■ **Listed entries**
___
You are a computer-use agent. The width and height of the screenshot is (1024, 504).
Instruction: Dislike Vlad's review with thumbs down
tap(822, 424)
___
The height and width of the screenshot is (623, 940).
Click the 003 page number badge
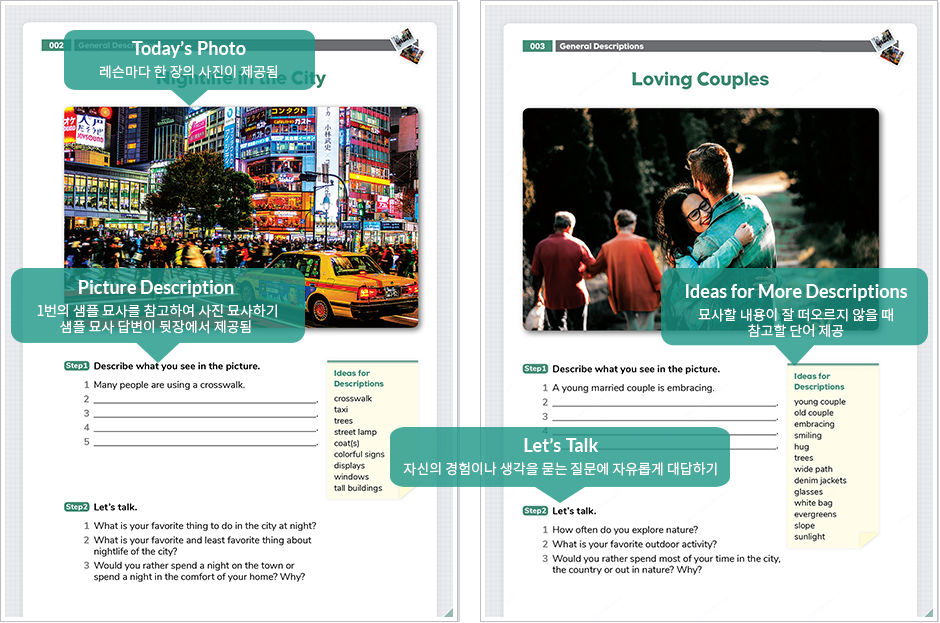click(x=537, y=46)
___
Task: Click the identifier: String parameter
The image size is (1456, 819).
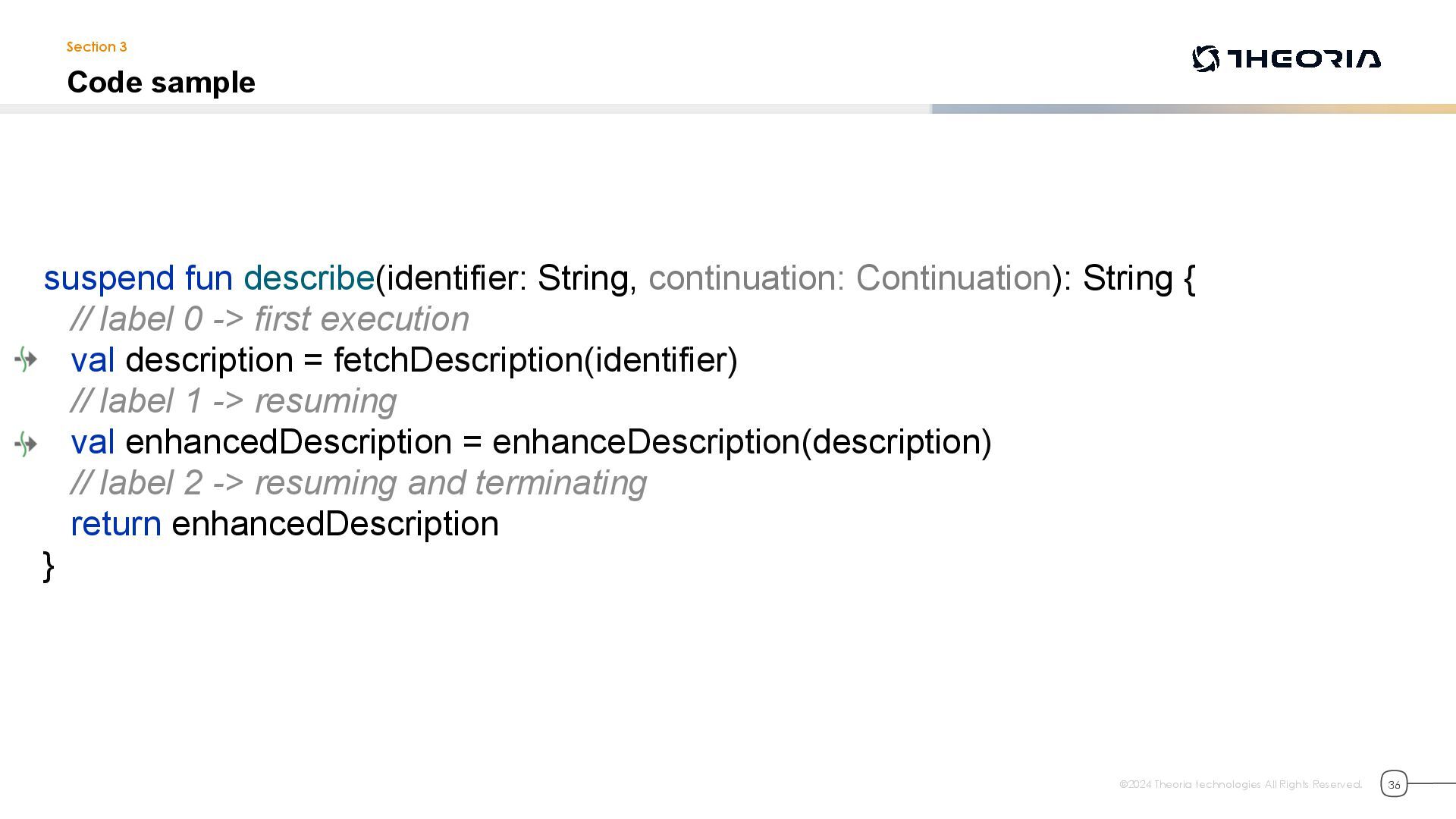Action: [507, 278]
___
■ **Instructions to follow**
What is needed here is how many lines of the entries contain "screenshot"; give that number alone.

■ **Answer for the task**
2